TESTO FORNITO |

Come tutti
sanno, l'essere umano non vive in una singola univoca dimensione
temporale, tale per cui si farebbe (per usare un'immagine) il
proprio cammino da un punto 1 a un punto 2, progressivamente e secondo un'idea
lineare di tempo. In questa prospettiva, passato presente e futuro sono
semplicemente tre momenti collocati su quella stessa linea, uno di fronte
all'altro, o dopo l'altro, distribuiti secondo un vettore che punta in avanti,
in direzione dell'avvenire, ed eventualmente del punto ultimo, la fine - o
l'aldilà, secondo la religione.
In psicoanalisi osserviamo qualcosa
di diverso. Osserviamo che passato presente e futuro ora
si addensano, si "coagulano", ora si dipanano, insomma
entrano in relazioni dinamiche e complesse.
Per fare un
esempio, osserviamo che spesso, praticamente sempre, il sintomo è una riedizione nel presente di una questione che
viene dal passato. Letteralmente, il passato è presente. Spesso, o
sempre, quando si chiede a un analizzante di associare liberamente, di dire
tutto ciò che salta in mente a proposito di un dato problema o disturbo o
disagio, viene fuori un ricordo del passato, oppure un tratto del presente che
si rivela, però, essere una conoscenza che viene da lontano, di lunga data.
È stato
spesso rimproverato alla psicoanalisi di porre eccessiva attenzione al passato,
a discapito del "qui e ora", ma ad essere sinceri occorre ricordare
che la psicoanalisi non è una teoria astratta dell'uomo, bensì una messa in
logica dell'esperienza clinica. Sono perciò le persone che, lasciate
libere di parlare a vanvera, a briglia sciolta, senza intenzioni o cause che
facciano da padrone, rievocano nel "qui e ora" il "lì e
allora", collegano il presente al passato. La psicoanalisi
prende semplicemente in conto questo dato clinico e ne asseconda la necessità
in vista del futuro, del cambiamento che il soggetto cerca, della
trasformazione, della "sovversione" dei rapporti del soggetto con la
sua propria vita e la sua propria realtà.

(Voci di dati raccolte)
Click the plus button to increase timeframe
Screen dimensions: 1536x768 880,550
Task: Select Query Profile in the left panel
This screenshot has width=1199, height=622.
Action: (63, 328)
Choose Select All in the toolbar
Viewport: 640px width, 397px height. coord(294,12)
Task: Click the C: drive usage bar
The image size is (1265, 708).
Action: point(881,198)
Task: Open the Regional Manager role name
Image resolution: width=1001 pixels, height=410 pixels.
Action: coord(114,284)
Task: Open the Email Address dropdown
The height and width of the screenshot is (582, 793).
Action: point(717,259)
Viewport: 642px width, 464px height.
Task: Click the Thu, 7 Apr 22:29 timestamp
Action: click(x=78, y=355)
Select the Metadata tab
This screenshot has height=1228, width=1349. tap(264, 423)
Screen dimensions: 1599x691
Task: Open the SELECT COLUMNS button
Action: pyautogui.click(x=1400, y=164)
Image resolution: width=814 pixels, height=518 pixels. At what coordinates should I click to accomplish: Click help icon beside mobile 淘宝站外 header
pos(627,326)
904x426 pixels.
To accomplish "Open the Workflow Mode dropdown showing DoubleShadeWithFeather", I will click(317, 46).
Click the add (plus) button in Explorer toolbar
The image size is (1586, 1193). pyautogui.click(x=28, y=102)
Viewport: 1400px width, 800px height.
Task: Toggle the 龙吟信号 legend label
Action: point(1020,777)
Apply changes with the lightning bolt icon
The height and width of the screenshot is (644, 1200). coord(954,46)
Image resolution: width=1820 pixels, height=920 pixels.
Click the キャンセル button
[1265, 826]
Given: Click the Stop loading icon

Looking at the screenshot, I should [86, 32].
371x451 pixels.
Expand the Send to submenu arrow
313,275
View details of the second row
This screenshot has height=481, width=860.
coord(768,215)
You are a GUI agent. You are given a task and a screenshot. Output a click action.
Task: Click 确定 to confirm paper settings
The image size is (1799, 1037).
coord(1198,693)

CONSEGNA |
Per ciascuna affermazione, indichi con sì o no se concorda con il testo sulla psicoanalisi e il tempo, riportando tra virgolette le parole del testo che lo decidono.
1. Il testo afferma che il sintomo è una riedizione nel presente di una questione che viene dal passato.
2. Il testo presenta la psicoanalisi come una teoria astratta dell'uomo.
3. Nella prospettiva lineare descritta, passato, presente e futuro sono tre momenti collocati sulla stessa linea.

SOLUZIONE PROPOSTA |
1. Sì: «il sintomo è una riedizione nel presente di una questione che viene dal passato».
2. No: «la psicoanalisi non è una teoria astratta dell'uomo, bensì una messa in logica dell'esperienza clinica».
3. Sì: «passato presente e futuro sono semplicemente tre momenti collocati su quella stessa linea».